▶ Task item
Exact copies of the lines from the one holding "Instruction: Tap the Modem Details title" through the last line of the entries below are to be printed, with pictures omitted.

▶ Records shown

+ + + + + + +

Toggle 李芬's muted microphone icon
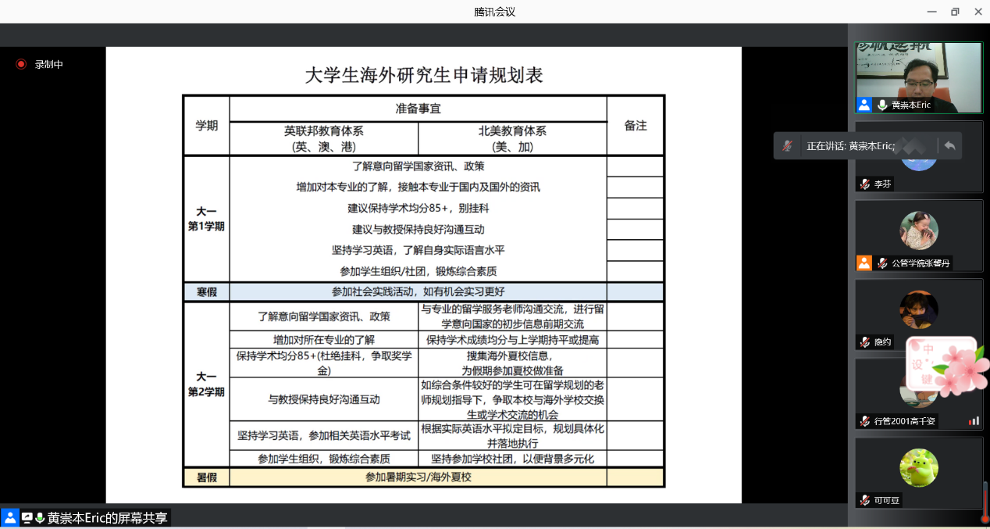Image resolution: width=990 pixels, height=529 pixels. [865, 184]
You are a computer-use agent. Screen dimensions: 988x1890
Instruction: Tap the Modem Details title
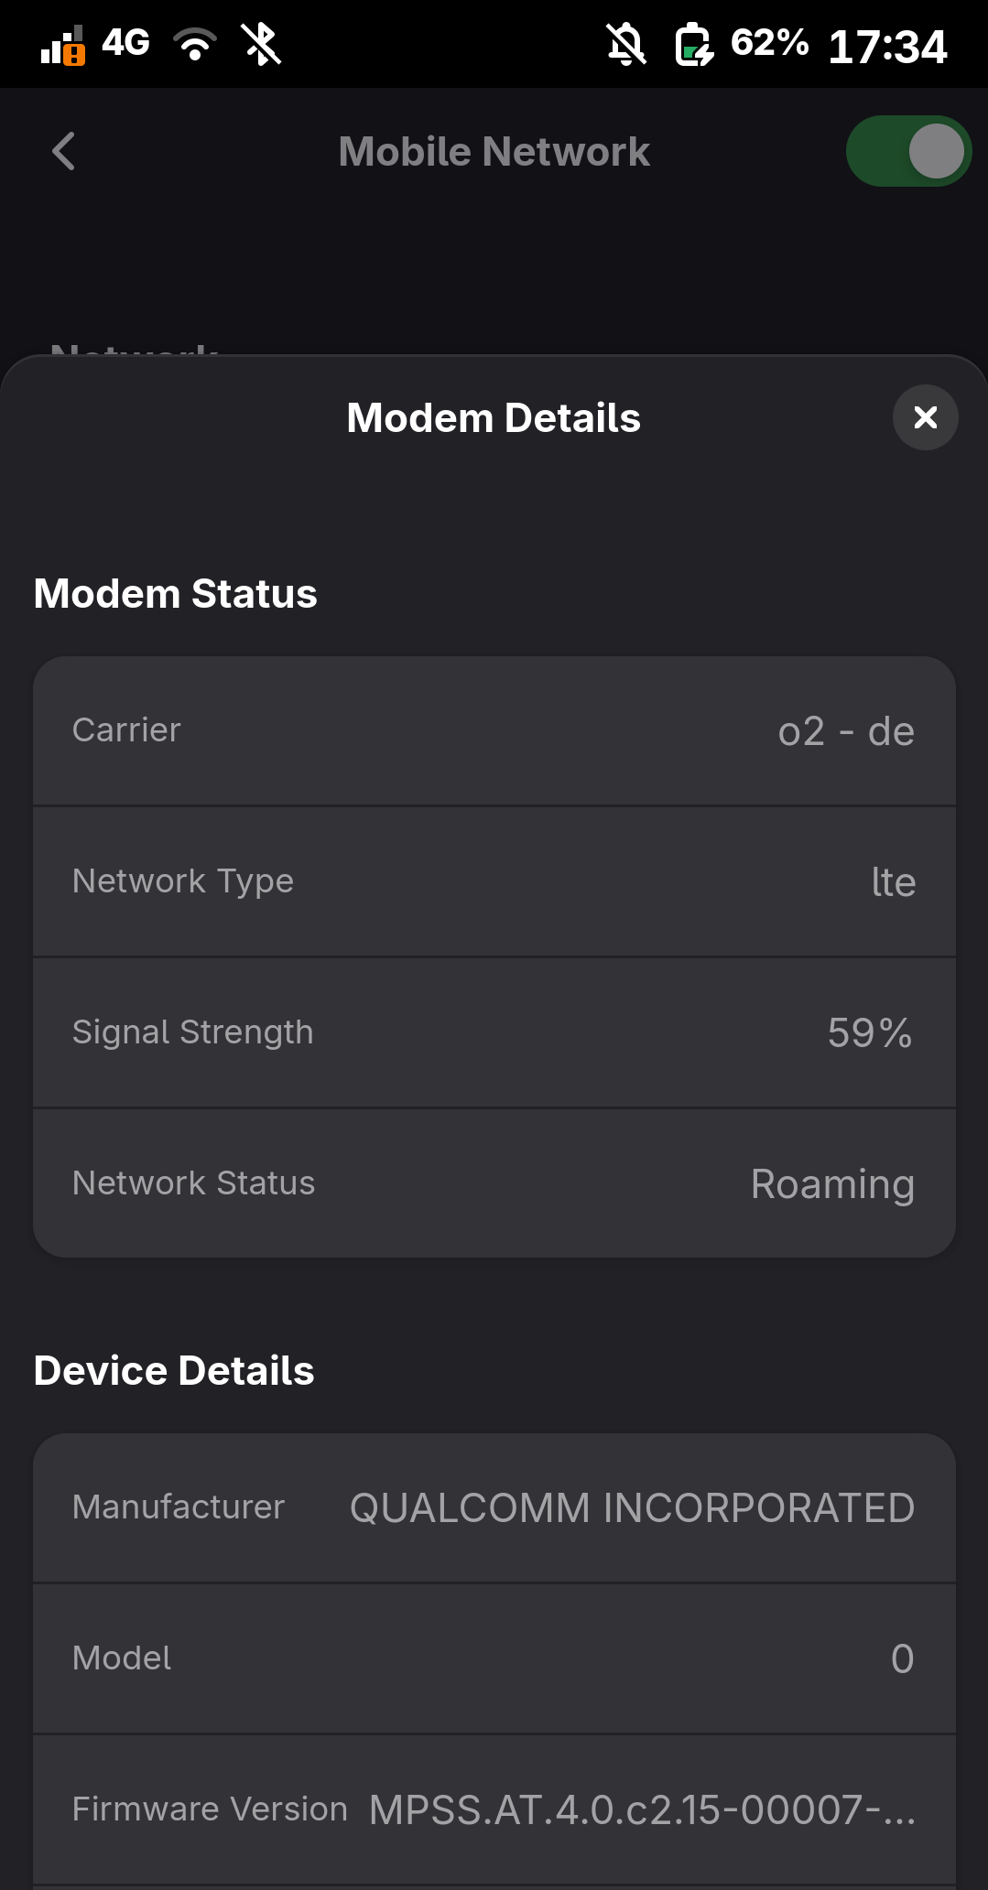(x=494, y=418)
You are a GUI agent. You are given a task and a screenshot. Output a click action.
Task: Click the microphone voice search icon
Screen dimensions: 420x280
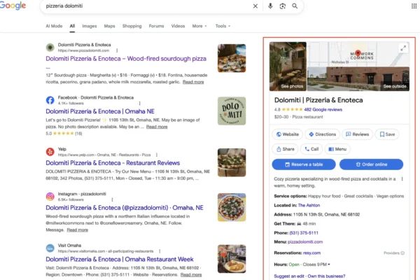coord(271,6)
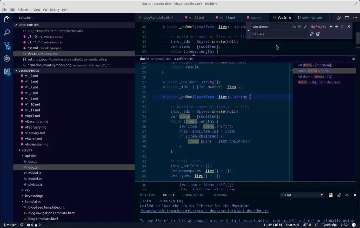The image size is (360, 228).
Task: Toggle scroll lock on the Output panel
Action: tap(339, 195)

+ + + + + + +

▶ Result for this task
Instruction: Tap the Modem Details title
(x=494, y=418)
You are a GUI agent. You are given a task and a screenshot. Output a click action.
Task: Click the microphone voice search icon
Screen dimensions: 420x280
coord(271,6)
The image size is (360, 228).
Task: Toggle scroll lock on the Output panel
Action: tap(339, 195)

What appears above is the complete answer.